38. In the decision reported in State of Maharashtra v. Ishwar Piraji Kalpatri, 1996 SCC (Cri) 150 : 1996 Cri LJ 1127 the Supreme Court has observed as follows at p. 1133 of Cri LJ :-

In fact, the question of mala fides in a case like the present is not at all relevant. If the complaint which is made is correct and an offence had been committed which will have to be established in a Court of law, it is of no consequence that the complainant was a person who was inimical or that he was guilty of mala fides. If the ingredients which establish the commission of the offence or misconduct exist then, the prosecution cannot fail merely because there was an animus of the complainant or the prosecution against the accused. Allegations of mala fides may be relevant while judging the correctness of the allegations or while examining the evidence. But the mere fact that the complainant is guilty of mala fides, would be no ground for quashing the prosecution.

39. In the decision reported in State of Orissa v. Bansidhar Singh, 1996 SCC (Crl) 259 : AIR 1996 SC 938 the Supreme Court has observed as follows at p. 940 of Cri LJ :-

Apart from the above facts, the High Court also took into consideration the state ments of certain persons for purposes of testing the reliability of the alleged dying declaration. Such evidence could be adduced in defence during the trial but surprisingly enough the High Court took into account the statement of certain persons to the effect that the deceased was a person of unsound mind at the investigation stage itself whose evidence is yet to be recorded at the trial and made observations that the deceased was a person of unsound mind and, therefore, the dying declaration could not be relied on. Such an approach to the case cannot be appreciated. However, after taking into consideration all the facts and circumstances of the case and on perusal of the alleged dying declaration as well as the statement of Badal Mukhi as pointed out earlier, we are satisfied that it was not a case where the taking of cognizance of the offence against the respondent deserved quashing by the High Court. On the contrary it is a fit case where the cognizance should be taken against the respondent for the alleged offence and the learned Magistrate was justified in doing so.

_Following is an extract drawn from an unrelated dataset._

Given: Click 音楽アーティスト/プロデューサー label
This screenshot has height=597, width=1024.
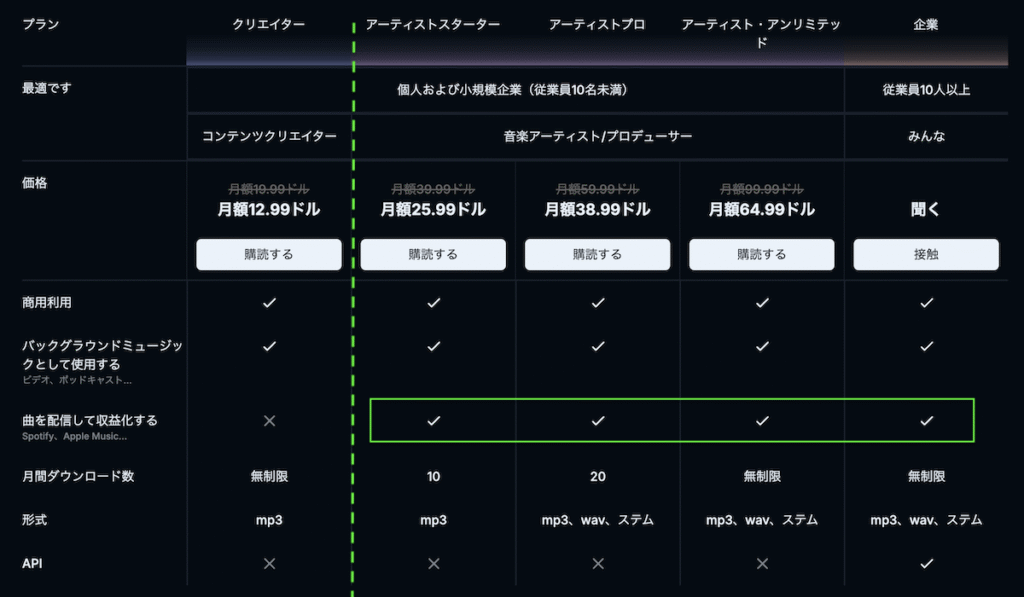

40. In the decision reported in Mushtaq Ahmad v. Mohammed Habibur Rehman Faizi, 1996 SCC (Crl) 443 : 1996 Cri LJ 1877 the Supreme Court has observed as follows at p. 1878 of Cri LJ :-

According to the complaint, the respondents had thereby committed breach of trust of government money. In support of the above allegations made in the complaint copies of the salary statements of the relevant periods were produced. In spite of the fact that the complaint and the documents annexed thereto clearly made out a prima facie case for cheating, breach of trust and forgery, the High Court proceeded to consider the version of the respondents given out in their petition filed under Section 482, Cr.P.C. vis-a-vis that of the appellant and entered into the debatable area of deciding which of the versions was true a course wholly impermissible in view of the above quoted observations in the case of Bhajan Lal, 1992 Cri LJ 527 (SC).

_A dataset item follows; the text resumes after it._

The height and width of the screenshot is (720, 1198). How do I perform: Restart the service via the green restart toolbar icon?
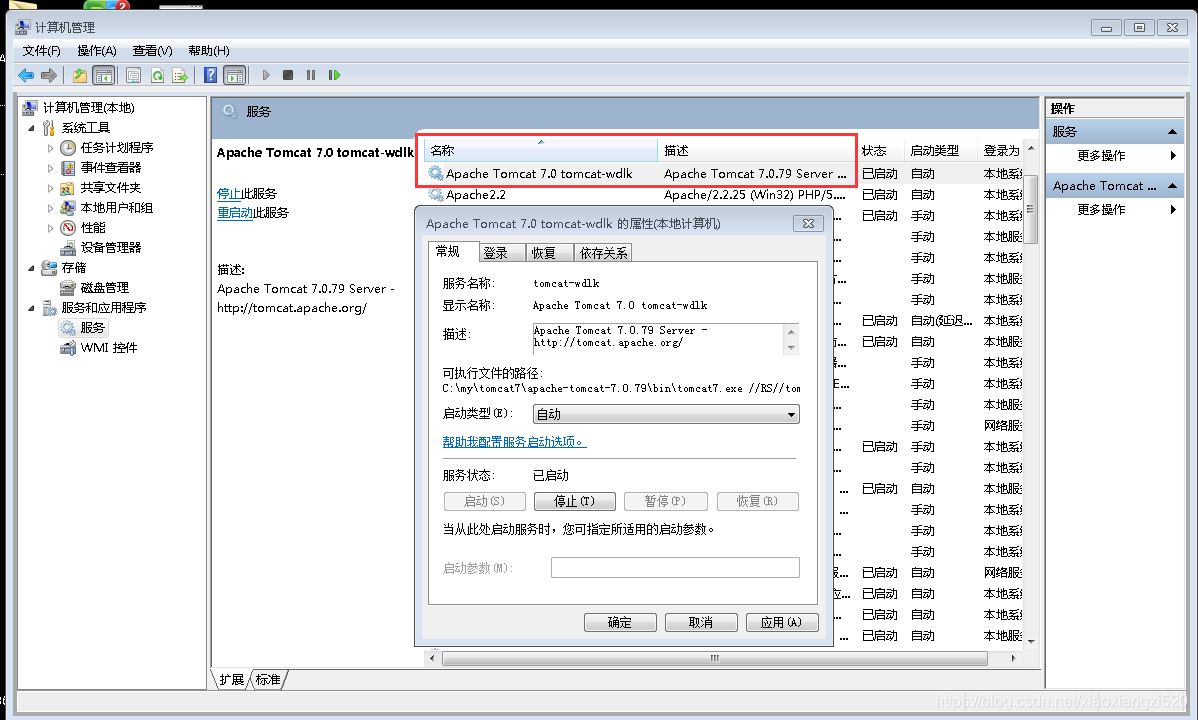333,75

41. In the decision reported in State of U.P. v. O.P. Sharma, 1996 SCC (Crl) 487 : 1996 Cri LJ 1878 the Supreme Court has observed as follows at p. 1881 of Cri LJ :-

When the remedy under Section 482 is available, the High Court would be loath and circumspect to exercise its extraordinary power under Article 226 since efficacious remedy under Section 482 of the Code is available. When the Court exercises its inherent power under Section 482, the prime consideration should only be whether the exercise of the power would advance the cause of justice or it would be an abuse of the process of the Court. When investigating officer spends considerable time to collect the evidence and places the charge sheet before the Court, further action should not be short-circuited by resorting to exercise inherent power to quash the charge-sheet. The social stability and order requires to be regulated by proceeding against the offender as it is an offence against the society as a whole.

42. In the decision reported in State of Bihar v. Rajendra Agrawalla, 1996 SCC (Crl) 628 the Supreme Court has observed as follows :-

It has been held by this Court in several cases that the inherent power of the Court under Section 482 of the Code of Criminal Procedure should be very sparingly and cautiously used only when the Court comes to the conclusion that there would be manifest injustice or there would be abuse of the process of the Court, if such power is not exercised. So far as the order of cognizance by a Magistrate is concerned, the inherent power can be exercised when the allegations in the first information report or the complaint together with the other materials collected during investigation taken at their face value, do not constitute the offence alleged. At that stage it is not open for the Court either to sift the evidence or appreciate the evidence and come to the conclusion that no prima facie case is made out.

43. In the decision reported in State of M.P. v. Harsh Gupta, 1998 SCC (Crl) 1723 : 1999 Cri LJ 5011 the Supreme Court has observed as follows at p. 5012 of Cri LJ :-

It is rather surprising that at a stage when the only question to be considered was whether the complaint and its accompaniments disclosed any or all of the offences alleged against the respondent, the learned Judge not only went into a detailed discussion about his defence but recorded a conclusive finding that he was not guilty of the offence alleged against him.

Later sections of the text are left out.